> **LISTED RECORDS**
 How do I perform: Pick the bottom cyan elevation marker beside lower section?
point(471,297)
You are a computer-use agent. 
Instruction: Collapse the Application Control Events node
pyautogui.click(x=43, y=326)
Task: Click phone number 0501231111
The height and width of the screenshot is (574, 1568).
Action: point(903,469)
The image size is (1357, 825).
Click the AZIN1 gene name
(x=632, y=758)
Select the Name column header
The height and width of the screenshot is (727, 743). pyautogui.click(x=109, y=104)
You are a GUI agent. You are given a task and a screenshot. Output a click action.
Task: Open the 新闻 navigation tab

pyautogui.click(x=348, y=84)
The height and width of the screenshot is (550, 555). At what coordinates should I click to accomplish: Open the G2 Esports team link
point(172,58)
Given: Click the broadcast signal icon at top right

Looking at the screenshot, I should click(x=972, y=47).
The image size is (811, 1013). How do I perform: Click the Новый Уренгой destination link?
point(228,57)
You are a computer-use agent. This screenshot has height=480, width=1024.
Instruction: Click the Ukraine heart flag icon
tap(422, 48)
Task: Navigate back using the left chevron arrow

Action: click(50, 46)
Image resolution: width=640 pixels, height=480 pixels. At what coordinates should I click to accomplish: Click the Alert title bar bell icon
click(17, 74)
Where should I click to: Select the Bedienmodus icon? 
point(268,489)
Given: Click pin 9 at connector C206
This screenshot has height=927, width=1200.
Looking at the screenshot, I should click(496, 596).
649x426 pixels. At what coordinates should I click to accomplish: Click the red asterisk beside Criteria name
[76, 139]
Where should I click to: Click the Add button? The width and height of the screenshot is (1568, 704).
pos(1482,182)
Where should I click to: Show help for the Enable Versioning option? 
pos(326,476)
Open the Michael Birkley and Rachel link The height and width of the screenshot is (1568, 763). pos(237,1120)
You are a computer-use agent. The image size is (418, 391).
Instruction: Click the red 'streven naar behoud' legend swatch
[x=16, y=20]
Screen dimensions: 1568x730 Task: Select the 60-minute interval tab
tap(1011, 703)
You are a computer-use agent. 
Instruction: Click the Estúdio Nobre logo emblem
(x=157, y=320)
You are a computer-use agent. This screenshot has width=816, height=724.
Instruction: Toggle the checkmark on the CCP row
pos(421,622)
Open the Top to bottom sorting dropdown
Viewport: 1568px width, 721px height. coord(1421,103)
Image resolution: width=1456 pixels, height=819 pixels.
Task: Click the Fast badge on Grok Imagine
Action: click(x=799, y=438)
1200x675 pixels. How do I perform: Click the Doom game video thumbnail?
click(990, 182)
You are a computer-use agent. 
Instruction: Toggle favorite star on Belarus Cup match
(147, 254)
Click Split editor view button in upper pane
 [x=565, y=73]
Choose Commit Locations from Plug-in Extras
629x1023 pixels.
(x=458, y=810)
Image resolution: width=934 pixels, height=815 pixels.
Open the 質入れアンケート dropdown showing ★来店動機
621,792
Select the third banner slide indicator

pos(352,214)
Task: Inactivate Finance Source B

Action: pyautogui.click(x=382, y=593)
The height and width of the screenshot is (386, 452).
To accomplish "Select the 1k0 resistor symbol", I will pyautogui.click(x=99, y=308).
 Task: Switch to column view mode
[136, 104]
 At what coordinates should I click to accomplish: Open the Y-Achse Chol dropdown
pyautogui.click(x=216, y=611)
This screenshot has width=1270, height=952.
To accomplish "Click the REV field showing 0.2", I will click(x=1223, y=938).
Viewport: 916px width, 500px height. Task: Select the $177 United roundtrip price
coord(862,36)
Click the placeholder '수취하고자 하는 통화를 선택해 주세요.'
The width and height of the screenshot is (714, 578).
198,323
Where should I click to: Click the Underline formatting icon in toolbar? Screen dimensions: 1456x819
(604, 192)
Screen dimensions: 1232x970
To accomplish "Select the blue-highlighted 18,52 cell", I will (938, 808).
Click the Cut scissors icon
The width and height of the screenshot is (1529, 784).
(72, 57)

> **TASK BRIEF**
Repeat the whole of the data above exactly, keeping every word.

> **OUTPUT OF THE TASK**
 How do I perform: Pick the bottom cyan elevation marker beside lower section?
point(471,297)
You are a computer-use agent. 
Instruction: Collapse the Application Control Events node
pyautogui.click(x=43, y=326)
Task: Click phone number 0501231111
The height and width of the screenshot is (574, 1568).
Action: point(903,469)
The image size is (1357, 825).
Click the AZIN1 gene name
(x=632, y=758)
Select the Name column header
The height and width of the screenshot is (727, 743). pyautogui.click(x=109, y=104)
You are a GUI agent. You are given a task and a screenshot. Output a click action.
Task: Open the 新闻 navigation tab

pyautogui.click(x=348, y=84)
The height and width of the screenshot is (550, 555). At what coordinates should I click to accomplish: Open the G2 Esports team link
point(172,58)
Given: Click the broadcast signal icon at top right

Looking at the screenshot, I should click(x=972, y=47).
The image size is (811, 1013). How do I perform: Click the Новый Уренгой destination link?
point(228,57)
You are a computer-use agent. This screenshot has height=480, width=1024.
Instruction: Click the Ukraine heart flag icon
tap(422, 48)
Task: Navigate back using the left chevron arrow

Action: click(50, 46)
Image resolution: width=640 pixels, height=480 pixels. At what coordinates should I click to accomplish: Click the Alert title bar bell icon
click(17, 74)
Where should I click to: Select the Bedienmodus icon? 
point(268,489)
Given: Click pin 9 at connector C206
This screenshot has height=927, width=1200.
Looking at the screenshot, I should click(496, 596).
649x426 pixels. At what coordinates should I click to accomplish: Click the red asterisk beside Criteria name
[76, 139]
Where should I click to: Click the Add button? The width and height of the screenshot is (1568, 704).
pos(1482,182)
Where should I click to: Show help for the Enable Versioning option? 
pos(326,476)
Open the Michael Birkley and Rachel link The height and width of the screenshot is (1568, 763). pos(237,1120)
You are a computer-use agent. The image size is (418, 391).
Instruction: Click the red 'streven naar behoud' legend swatch
[x=16, y=20]
Screen dimensions: 1568x730 Task: Select the 60-minute interval tab
tap(1011, 703)
You are a computer-use agent. 
Instruction: Click the Estúdio Nobre logo emblem
(x=157, y=320)
You are a computer-use agent. This screenshot has width=816, height=724.
Instruction: Toggle the checkmark on the CCP row
pos(421,622)
Open the Top to bottom sorting dropdown
Viewport: 1568px width, 721px height. coord(1421,103)
Image resolution: width=1456 pixels, height=819 pixels.
Task: Click the Fast badge on Grok Imagine
Action: click(x=799, y=438)
1200x675 pixels. How do I perform: Click the Doom game video thumbnail?
click(990, 182)
You are a computer-use agent. 
Instruction: Toggle favorite star on Belarus Cup match
(147, 254)
Click Split editor view button in upper pane
 [x=565, y=73]
Choose Commit Locations from Plug-in Extras
629x1023 pixels.
(x=458, y=810)
Image resolution: width=934 pixels, height=815 pixels.
Open the 質入れアンケート dropdown showing ★来店動機
621,792
Select the third banner slide indicator

pos(352,214)
Task: Inactivate Finance Source B

Action: pyautogui.click(x=382, y=593)
The height and width of the screenshot is (386, 452).
To accomplish "Select the 1k0 resistor symbol", I will pyautogui.click(x=99, y=308).
 Task: Switch to column view mode
[136, 104]
 At what coordinates should I click to accomplish: Open the Y-Achse Chol dropdown
pyautogui.click(x=216, y=611)
This screenshot has width=1270, height=952.
To accomplish "Click the REV field showing 0.2", I will click(x=1223, y=938).
Viewport: 916px width, 500px height. Task: Select the $177 United roundtrip price
coord(862,36)
Click the placeholder '수취하고자 하는 통화를 선택해 주세요.'
The width and height of the screenshot is (714, 578).
198,323
Where should I click to: Click the Underline formatting icon in toolbar? Screen dimensions: 1456x819
(604, 192)
Screen dimensions: 1232x970
To accomplish "Select the blue-highlighted 18,52 cell", I will (938, 808).
Click the Cut scissors icon
The width and height of the screenshot is (1529, 784).
(72, 57)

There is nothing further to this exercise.